▶ _Excerpt provided_:
##############################

Wednesday, October 26, 2016

CD Odyssey Disc 928: Thin Lizzy

This album was a bit too long. Not the original record, mind you. I mean the gratuitous amount of bonus content some Soulless Record Exec thought I would want to buy.

As a result my review has a gratuitous content section to go with it – keep reading past the “best tracks” entry for said content!

Disc 928 is….Vagabonds of the Western World
Artist: Thin Lizzy

Year of Release: 1973

What’s up with the Cover? Cartoon space opera meets Mount Rockmore. 1970s, we miss you.

How I Came To Know It: I’ve been buying Thin Lizzy albums for a while, but my friend Spence (who also put me onto the band in the first place) has been quietly insistent for some time to get “Vagabonds of the Western World.” I have resisted only because the only copy that ever seems available is a giant special edition version with a ton of extra tracks at a price well north of $30.

That remains the case, but I managed to find that giant special edition used for only $16 so I bought it. I didn’t want all the extra content, but I despaired at ever finding the regular record on its own. It’s so rare now it actually cost more on Amazon.

How It Stacks Up:  I have 7 albums by Thin Lizzy. Of those albums, I put “Vagabonds…” 5th. I still like it, but there are better.

Ratings: 3 stars

This isn’t my favourite Thin Lizzy album, but it has a few great moments. I like Thin Lizzy best in the middle of their career, and in many ways “Vagabonds…” is the beginning of that sound.

##############################

▶ _Provided data_:
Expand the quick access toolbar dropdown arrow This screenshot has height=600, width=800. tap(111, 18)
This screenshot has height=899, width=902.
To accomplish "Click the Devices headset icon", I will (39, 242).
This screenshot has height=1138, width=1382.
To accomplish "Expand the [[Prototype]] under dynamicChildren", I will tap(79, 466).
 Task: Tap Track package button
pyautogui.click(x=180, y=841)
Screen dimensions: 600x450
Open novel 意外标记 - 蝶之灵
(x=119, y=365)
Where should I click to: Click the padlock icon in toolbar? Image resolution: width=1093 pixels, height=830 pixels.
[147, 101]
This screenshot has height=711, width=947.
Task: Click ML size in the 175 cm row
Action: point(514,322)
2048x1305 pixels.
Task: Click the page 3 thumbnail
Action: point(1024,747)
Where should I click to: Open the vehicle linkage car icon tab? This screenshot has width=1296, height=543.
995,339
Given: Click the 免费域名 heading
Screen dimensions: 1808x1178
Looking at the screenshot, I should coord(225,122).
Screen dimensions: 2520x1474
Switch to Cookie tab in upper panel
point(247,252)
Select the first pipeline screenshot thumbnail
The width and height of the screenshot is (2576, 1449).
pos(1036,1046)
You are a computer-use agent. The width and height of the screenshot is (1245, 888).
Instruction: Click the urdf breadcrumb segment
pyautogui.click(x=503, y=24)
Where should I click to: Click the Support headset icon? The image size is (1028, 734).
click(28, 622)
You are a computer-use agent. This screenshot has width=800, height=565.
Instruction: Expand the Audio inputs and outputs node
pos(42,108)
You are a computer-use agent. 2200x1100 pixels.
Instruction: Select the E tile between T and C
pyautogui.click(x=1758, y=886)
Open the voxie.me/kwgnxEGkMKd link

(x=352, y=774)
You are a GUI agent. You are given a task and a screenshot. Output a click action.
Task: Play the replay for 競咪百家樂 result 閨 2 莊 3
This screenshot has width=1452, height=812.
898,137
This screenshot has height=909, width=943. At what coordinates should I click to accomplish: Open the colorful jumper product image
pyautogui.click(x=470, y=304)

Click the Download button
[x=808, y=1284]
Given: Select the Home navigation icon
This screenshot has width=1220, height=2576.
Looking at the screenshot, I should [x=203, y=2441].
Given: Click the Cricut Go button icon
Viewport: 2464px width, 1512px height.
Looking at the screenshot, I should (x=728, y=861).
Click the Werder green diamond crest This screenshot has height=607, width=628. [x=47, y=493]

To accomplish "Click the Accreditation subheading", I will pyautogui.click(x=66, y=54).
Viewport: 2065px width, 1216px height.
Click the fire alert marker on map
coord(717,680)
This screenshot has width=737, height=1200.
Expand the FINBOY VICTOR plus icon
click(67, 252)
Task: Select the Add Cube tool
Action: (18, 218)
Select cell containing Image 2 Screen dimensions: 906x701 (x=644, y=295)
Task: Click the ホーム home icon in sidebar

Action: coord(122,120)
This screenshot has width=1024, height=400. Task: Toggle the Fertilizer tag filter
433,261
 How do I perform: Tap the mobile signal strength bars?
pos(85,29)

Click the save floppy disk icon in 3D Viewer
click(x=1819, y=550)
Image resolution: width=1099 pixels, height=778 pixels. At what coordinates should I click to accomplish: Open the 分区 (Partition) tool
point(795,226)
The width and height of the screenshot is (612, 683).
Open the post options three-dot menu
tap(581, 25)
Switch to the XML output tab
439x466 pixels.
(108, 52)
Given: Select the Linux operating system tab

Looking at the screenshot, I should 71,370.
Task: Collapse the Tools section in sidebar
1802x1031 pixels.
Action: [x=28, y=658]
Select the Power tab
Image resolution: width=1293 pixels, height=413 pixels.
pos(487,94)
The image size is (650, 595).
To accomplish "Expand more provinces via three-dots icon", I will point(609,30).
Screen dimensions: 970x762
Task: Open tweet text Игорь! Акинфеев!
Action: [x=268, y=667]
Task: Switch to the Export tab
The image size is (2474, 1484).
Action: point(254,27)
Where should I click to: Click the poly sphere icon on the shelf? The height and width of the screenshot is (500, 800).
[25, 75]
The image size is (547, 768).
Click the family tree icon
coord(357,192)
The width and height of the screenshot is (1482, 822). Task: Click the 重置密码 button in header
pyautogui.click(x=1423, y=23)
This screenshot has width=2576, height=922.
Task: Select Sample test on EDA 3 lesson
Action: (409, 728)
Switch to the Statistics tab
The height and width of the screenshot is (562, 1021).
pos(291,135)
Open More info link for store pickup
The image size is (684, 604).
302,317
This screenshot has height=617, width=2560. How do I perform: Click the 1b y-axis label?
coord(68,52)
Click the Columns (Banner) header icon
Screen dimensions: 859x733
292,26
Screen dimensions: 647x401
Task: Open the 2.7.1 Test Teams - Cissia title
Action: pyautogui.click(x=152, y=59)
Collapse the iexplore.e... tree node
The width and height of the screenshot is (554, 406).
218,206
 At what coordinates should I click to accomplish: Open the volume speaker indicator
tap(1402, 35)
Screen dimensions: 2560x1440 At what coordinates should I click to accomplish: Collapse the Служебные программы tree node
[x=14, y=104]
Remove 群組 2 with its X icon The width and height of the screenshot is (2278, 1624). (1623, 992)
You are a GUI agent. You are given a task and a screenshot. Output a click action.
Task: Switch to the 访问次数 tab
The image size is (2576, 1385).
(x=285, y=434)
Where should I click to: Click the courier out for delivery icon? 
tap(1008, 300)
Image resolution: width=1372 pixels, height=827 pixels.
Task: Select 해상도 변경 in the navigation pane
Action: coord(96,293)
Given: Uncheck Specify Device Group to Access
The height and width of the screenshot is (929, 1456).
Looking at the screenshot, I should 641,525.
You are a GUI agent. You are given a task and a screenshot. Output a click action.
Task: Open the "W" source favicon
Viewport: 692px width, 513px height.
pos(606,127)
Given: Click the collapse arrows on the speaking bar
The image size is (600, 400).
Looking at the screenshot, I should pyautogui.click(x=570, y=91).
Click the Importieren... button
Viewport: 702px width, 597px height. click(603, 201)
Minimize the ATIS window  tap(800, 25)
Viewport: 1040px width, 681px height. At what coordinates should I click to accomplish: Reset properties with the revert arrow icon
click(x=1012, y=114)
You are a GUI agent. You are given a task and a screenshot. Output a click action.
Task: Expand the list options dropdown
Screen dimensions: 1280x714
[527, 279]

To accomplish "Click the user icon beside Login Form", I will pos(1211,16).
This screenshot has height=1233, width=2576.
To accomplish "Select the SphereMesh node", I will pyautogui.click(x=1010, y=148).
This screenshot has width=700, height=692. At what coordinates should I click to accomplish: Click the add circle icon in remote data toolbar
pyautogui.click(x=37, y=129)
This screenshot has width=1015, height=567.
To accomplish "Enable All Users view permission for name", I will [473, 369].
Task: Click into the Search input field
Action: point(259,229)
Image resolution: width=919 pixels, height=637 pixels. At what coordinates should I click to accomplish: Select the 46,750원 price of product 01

##############################

▶ _Required work_:
A) In the Thin Lizzy album review, how much did the writer pay for the used special edition?
B) Do these statements agree with the Thin Lizzy album review? (i) The album came out in 1973. (ii) The writer ranks it first of seven Thin Lizzy albums. (iii) The regular record costs less on Amazon than the special edition.
C) Carry on the Thin Lizzy album review, starting after its final sentence.

▶ _Answers by task_:
A) $16.

B)
(i) Yes: "Year of Release: 1973"
(ii) No: "Of those albums, I put “Vagabonds…” 5th."
(iii) No: "It’s so rare now it actually cost more on Amazon."

C)
While this record is the last with original guitar player Eric Bell, in many ways it feels like the band is starting to move away from the influences of sixties psychadelia and into that groove-driven rock that so perfectly suits Phil Lynott’s smooth and powerful vocal style.

That said, this record starts off on the wrong foot, with the bar-rock sound of “Mama Nature Said”. Kudos to Thin Lizzy for singing an environmentally conscious song way back in 1973, but this song has an uninteresting boogie woogie beat, and hackneyed lyrics that come across as overwrought. Lynott’s vocals almost win the day, but the song is just not set up to make him shine.

The Hero and the Madman” has a ridiculous over-the-top story told in ultra-corny style. On later records this affectation works (such as three years later on the song “Emerald” from “Jailbreak”) but here it is just an unnecessary nerd-fest, and not in a good way. This song is followed by a very bluesy appropriately titled “Slow Blues” which is OK, but also didn’t inspire me.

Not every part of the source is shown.